Home Theater Projector Review
August 28, 2009
A few years ago the idea of sub-$1,000 1080p projectors was absurd. Now it is a reality. Optoma's new HD20 is the first 1080p projector to sell for less than $1,000 at launch, and as such is a major milestone in home theater for the mass consumer market. It is a fairly basic projector, without a lot of bells and whistles -- 1700 ANSI lumens, 4,000:1 on/off contrast, a 1.2:1 zoom lens, and a one-year warranty. However, it produces a smooth, bright, vibrant picture that is as pleasant for us to review as it will be for you to watch. With a price tag of $999, it certainly sets a new standard for value.
High lumen output. The HD20 produces 633 lumens in Cinema mode, at least on our test sample. This is easily enough light for a 135" diagonal screen in a room with good light control, or a 100" diagonal screen in a room with some ambient light. Even more noteworthy, the HD20's Cinema mode still delivers a substantial 505 lumens, even in low lamp mode. So you get a very bright image and longer lamp life all at once.
For content where you would prefer higher brightness, but don't need the best possible color accuracy, "Bright" mode produces 954 ANSI lumens. This is ideal for HD sports, or any time you have the room lights turned up. Bright mode reduces color saturation, but it lets you bring the HD20 out of the dark theater and into the living room, whether for the big game or just your child's video game system.
ANSI Contrast. Despite the projector's 4000:1 full on/off contast rating, the HD20 measured 456:1 ANSI contrast in our tests. This puts it on a level with several of the more impressive 1080p LCD projectors released last year, but below the more advanced 1080p DLP projectors. ANSI contrast doesn't tell the whole story, but it is a good indicator of the dynamic range that can appear in any one image.
Natural color. Color on the HD20 is rich and vibrant. While it is not perfectly calibrated out of the box (few projectors are), the HD20 is very easy to adjust. Color adjustments are simple, with gain and bias controls for red, green, and blue. Adjustments have a quite noticeable effect on the image from step to step, so it is easy to get to where you want to be generally. But the adjustments lack subtle fine-tuning precision that is available on more expensive models.
Overall, the HD20 is great for the do-it-yourselfer looking for an engaging, solid image on a budget. It is easy to tweak, but if you just want something that looks plenty good enough for sports and video games, the HD20 will meet many people's less stringent criteria without any adjustment at all.
Low digital noise. When compared to a 1080p DLP projector that cost almost twice as much, the HD20 showed an impressively low amount of digital noise. Excessive digital noise makes a picture appear grainy or unstable, and these effects can sometimes distract the viewer and compromise the immersion in the experience. The HD20's low level of noise makes the image appear smoother, more natural, and less distracting than it might otherwise.

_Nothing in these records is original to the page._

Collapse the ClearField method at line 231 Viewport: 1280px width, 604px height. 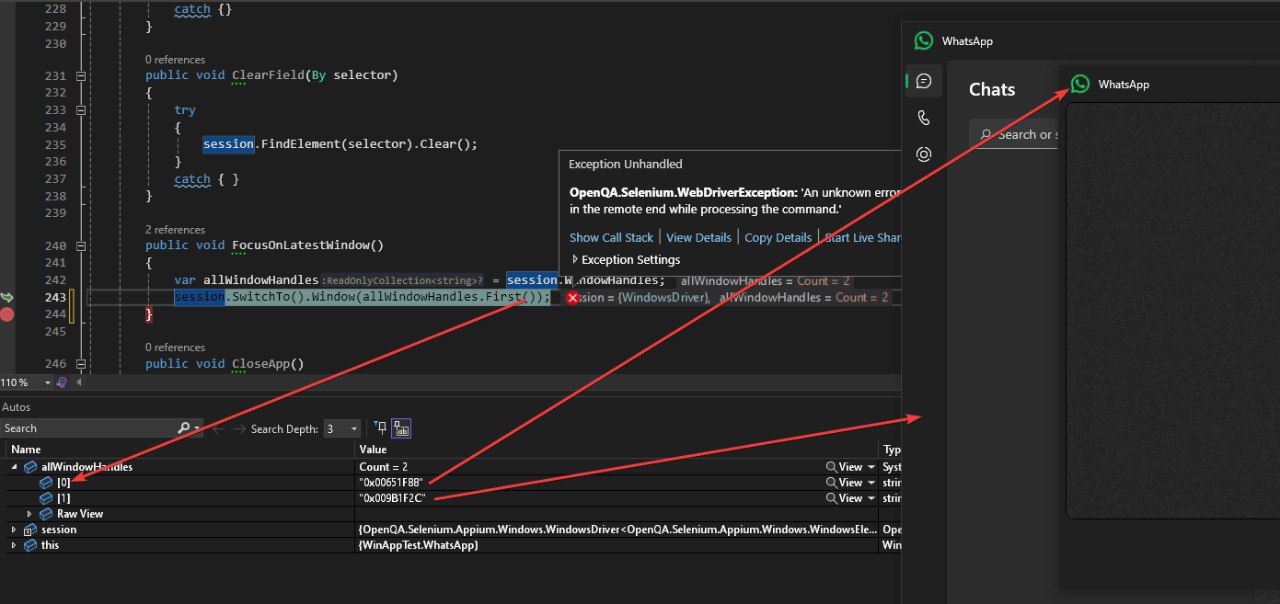click(81, 76)
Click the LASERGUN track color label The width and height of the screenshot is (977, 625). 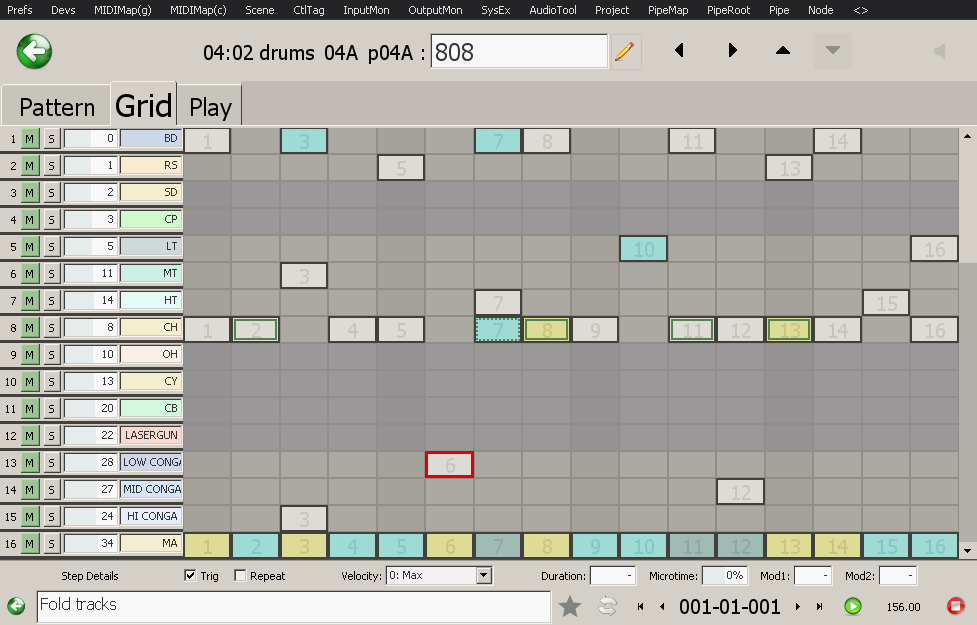tap(151, 436)
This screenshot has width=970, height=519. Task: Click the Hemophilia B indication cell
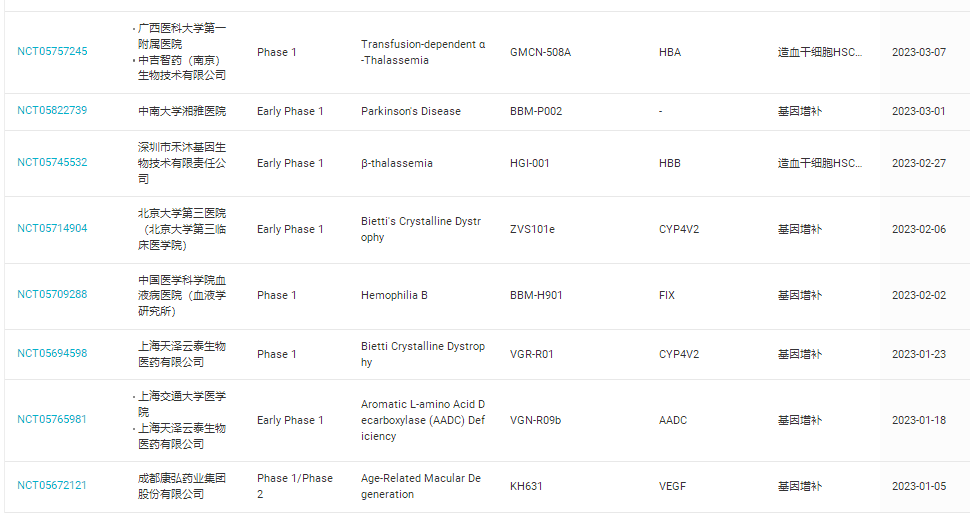[x=394, y=295]
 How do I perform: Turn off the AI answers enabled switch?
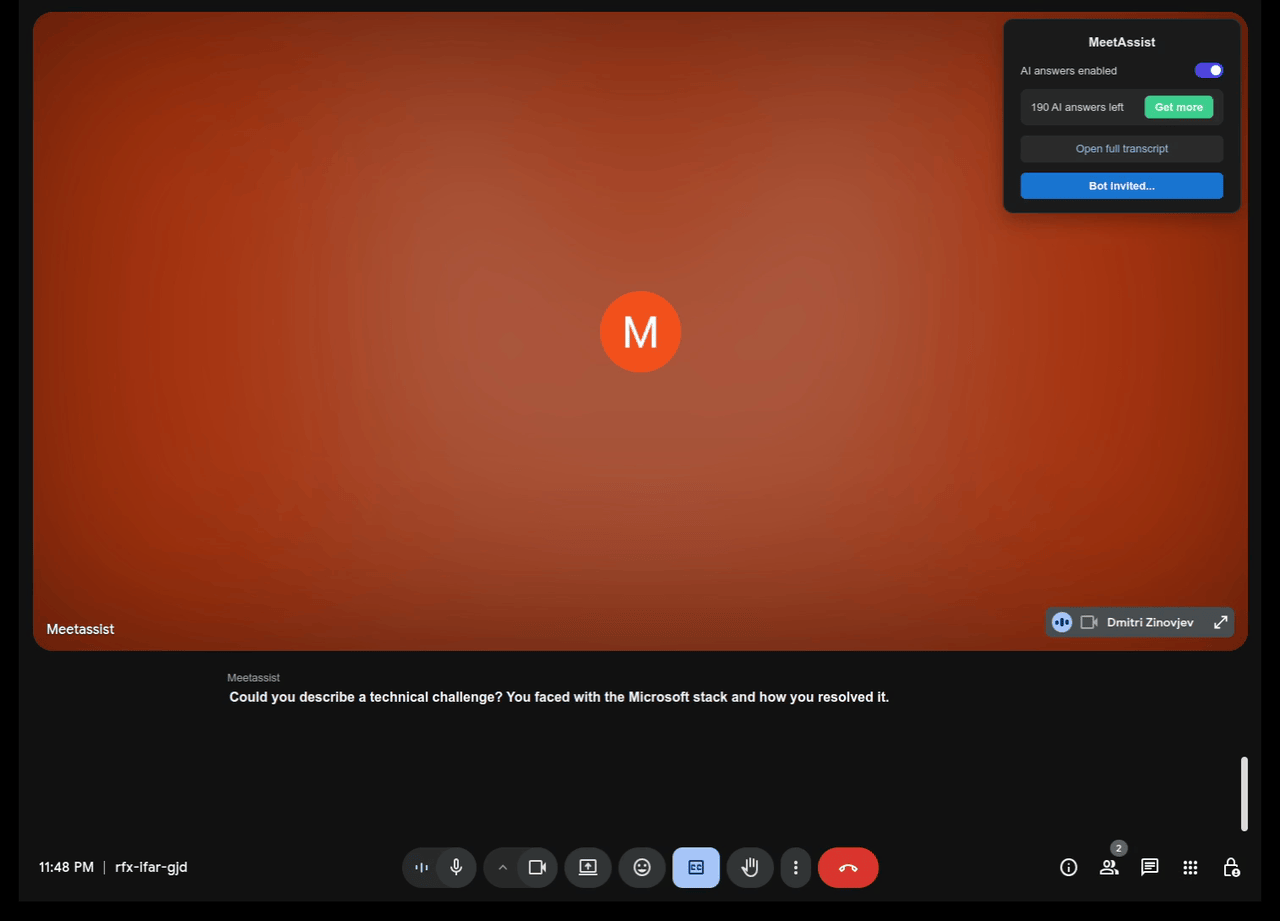click(1208, 71)
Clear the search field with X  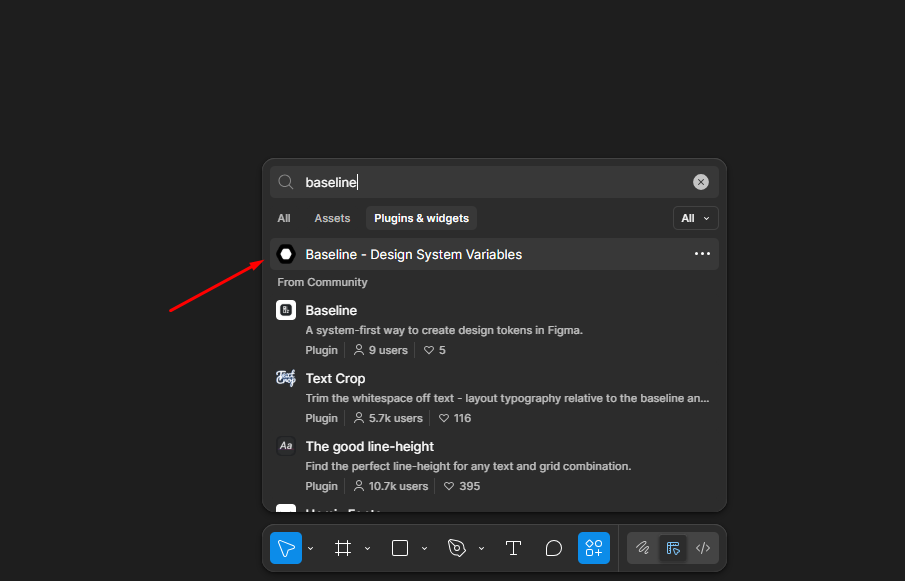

4,000-hour lamp. On many inexpensive projectors, replacement lamps can seem very costly, since their price is often 1/3 or more of the cost of the projector itself. A long-life lamp helps the consumer to feel that they're getting their money's worth. The lamp in the HD20 is rated to last 3,000 hours in high lamp mode or 4,000 hours in low lamp mode, which is much better than the standard 2000 hours we see on many models. In addition, replacement lamps on the HD20 are relatively inexpensive. They can be purchased from authorized Internet resellers for as little as $249. If you were to put a quarter in a jar every time you watched a movie, you would have more than enough money for a new lamp when the time came to purchase a replacement.
Portability. At only 6.5 lbs, the HD20 is a great option for portable projection. Its small size and light weight make it easy to tote with you to a friend's house, or even into the backyard for a summer movie night. While it does not come with a carrying case, it would not be hard to find a laptop bag that would securely hold the HD20 plus its accessories - just make sure that wherever you're going, there's an external sound system, because the HD20 lacks a speaker.
Reasonable fan noise. For such a small, powerful projector, the HD20 is relatively quiet. Fan noise in high lamp mode is certainly audible, especially if you are using the HD20 in a coffee table mount situation. Low lamp mode is quieter, but still easily noticeable. The only time audible noise is really distracting is when using the ImageAI function (more on this below). During normal use, the fan noise of the HD20 tends to fade into the background, and should not distract your audience. While it's not as quiet as most larger home theater projectors, it is also a lot smaller without giving up lumen output.
Logical menu system. The menu system is straightforward, with a logical, hierarchical layout. Using a little common sense, it's easy to find what you're looking for. Image adjustments are under the Image menu; aspect ratio and masking adjustments are found in the Display menu, lamp and positioning settings are found in the System menu.